Alguns me acusam de misantropia,
Mas não sei mais que o pau – que agonia! –
Desta mesa. Mas, já, licantropia,
Sei o que é: sem mudar nada,
O homem vira lobo por um nada.
XIII, 6
Ódio é prazer comprido, vida e meia:
Ama-se às pressas, com vagar se odeia.
XII, 40
Muita cautela, marujos novatos
Que se propõem cruzar o Mar Mulher;
Já os lobos do mar – lição dos fatos –
Busquem porto seguro – o Tempo o quer –
Antes que o SOS cinza aos atos
Humanos mostre o fim, com seu preté-
Rito “já era”: vai-se o animus vitae
Entre a ânsia do herdeiro e a dor da artrite.
XIV, 26
Bem maldosa é a expressão “rabo-de-saia”.

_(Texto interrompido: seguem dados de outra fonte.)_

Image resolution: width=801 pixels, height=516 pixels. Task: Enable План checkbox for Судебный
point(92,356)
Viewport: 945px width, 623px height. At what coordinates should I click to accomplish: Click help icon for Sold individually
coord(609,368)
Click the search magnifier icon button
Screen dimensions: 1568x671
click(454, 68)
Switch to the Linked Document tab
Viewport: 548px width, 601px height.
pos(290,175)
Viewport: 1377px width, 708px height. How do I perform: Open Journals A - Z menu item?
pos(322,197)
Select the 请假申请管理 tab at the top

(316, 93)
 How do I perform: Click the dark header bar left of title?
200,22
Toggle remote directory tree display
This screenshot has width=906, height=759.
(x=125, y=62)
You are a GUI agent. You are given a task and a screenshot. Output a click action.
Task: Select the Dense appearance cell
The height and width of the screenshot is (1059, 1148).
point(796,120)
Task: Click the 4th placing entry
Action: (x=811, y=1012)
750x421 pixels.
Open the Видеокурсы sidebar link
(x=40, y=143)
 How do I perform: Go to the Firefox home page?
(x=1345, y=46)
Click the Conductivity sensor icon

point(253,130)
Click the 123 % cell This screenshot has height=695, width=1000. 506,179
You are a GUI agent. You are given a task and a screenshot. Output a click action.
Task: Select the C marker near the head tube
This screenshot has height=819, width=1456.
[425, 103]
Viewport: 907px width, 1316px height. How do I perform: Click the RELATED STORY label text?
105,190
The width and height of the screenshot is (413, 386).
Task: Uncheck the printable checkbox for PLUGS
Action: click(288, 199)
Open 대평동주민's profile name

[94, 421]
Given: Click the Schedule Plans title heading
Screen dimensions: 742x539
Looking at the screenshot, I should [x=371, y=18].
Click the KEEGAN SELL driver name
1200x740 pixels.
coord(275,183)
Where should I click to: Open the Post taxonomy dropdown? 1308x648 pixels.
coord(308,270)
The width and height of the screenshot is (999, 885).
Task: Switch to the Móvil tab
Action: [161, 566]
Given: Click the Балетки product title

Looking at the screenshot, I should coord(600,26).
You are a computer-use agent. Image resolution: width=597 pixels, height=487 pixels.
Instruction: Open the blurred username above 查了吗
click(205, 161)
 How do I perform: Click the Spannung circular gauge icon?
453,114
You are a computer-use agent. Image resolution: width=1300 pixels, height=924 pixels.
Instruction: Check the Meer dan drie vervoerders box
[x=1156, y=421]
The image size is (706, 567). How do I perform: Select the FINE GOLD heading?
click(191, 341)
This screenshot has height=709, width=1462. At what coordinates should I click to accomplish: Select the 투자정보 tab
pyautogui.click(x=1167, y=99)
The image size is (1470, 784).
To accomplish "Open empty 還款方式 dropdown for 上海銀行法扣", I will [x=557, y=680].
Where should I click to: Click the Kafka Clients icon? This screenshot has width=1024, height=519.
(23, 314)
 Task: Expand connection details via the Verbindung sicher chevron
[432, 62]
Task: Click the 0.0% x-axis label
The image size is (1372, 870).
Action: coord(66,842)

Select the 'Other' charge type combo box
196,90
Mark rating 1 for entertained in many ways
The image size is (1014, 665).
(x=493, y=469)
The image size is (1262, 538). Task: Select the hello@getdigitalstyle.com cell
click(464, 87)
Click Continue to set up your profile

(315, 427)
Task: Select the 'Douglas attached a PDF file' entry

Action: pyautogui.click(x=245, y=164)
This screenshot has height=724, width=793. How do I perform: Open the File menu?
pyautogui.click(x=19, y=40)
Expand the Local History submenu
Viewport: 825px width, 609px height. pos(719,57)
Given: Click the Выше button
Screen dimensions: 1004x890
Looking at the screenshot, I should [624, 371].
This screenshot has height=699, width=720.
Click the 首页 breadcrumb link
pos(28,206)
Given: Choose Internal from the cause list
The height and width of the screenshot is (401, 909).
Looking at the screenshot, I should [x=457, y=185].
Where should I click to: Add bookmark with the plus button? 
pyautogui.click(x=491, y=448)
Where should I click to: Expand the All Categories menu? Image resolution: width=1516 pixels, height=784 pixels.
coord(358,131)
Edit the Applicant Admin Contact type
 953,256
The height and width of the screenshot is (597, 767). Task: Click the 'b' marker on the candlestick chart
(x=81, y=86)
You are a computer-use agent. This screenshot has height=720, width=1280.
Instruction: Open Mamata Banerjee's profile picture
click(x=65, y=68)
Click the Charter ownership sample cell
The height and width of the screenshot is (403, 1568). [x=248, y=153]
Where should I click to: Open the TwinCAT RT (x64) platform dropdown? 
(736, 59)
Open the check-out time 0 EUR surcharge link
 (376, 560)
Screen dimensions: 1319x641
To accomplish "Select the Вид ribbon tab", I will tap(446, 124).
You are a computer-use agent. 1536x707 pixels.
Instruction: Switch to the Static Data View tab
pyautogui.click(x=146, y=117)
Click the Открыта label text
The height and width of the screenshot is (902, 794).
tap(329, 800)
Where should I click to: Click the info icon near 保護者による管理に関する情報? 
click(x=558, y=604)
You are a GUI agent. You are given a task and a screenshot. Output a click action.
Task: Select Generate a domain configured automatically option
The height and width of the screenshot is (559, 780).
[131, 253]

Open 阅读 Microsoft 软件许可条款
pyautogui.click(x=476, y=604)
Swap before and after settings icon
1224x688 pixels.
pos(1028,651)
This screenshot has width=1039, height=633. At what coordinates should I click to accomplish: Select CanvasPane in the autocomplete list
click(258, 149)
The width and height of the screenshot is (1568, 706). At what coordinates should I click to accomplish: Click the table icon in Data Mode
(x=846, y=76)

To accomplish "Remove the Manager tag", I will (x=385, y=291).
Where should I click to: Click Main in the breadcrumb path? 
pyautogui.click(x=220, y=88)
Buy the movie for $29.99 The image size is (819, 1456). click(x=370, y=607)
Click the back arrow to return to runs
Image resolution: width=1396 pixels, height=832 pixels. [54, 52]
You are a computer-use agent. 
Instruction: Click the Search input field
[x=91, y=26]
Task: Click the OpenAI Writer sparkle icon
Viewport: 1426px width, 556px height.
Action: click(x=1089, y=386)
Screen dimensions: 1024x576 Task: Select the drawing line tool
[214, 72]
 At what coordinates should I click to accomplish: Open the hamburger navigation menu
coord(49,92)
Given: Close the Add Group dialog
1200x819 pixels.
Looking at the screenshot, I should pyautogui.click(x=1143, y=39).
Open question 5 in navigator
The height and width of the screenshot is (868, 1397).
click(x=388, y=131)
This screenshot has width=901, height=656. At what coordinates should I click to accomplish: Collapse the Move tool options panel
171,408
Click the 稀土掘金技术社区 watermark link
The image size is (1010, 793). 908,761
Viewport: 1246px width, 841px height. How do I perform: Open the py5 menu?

Mesmo quem vai atrás nega o seu mando,
Embora de mau grado (não se traia!)
Como quem come sapo. Mas, lembrando
Que sob a saia, aos trancos, nesta raia
Vital nascemos, eu pertenço ao Bando
Da Saia Mística – em mulher bonita
Ou não, ou pobre ou rica, em seda ou chita.
XV, 1
A vida é interjeição, nega e não nega:
É um “oh” ou “ah!”, de júbilo ou miséria;
É um “rá-ra-rá”, um “pô”, um tédio, um “chega!”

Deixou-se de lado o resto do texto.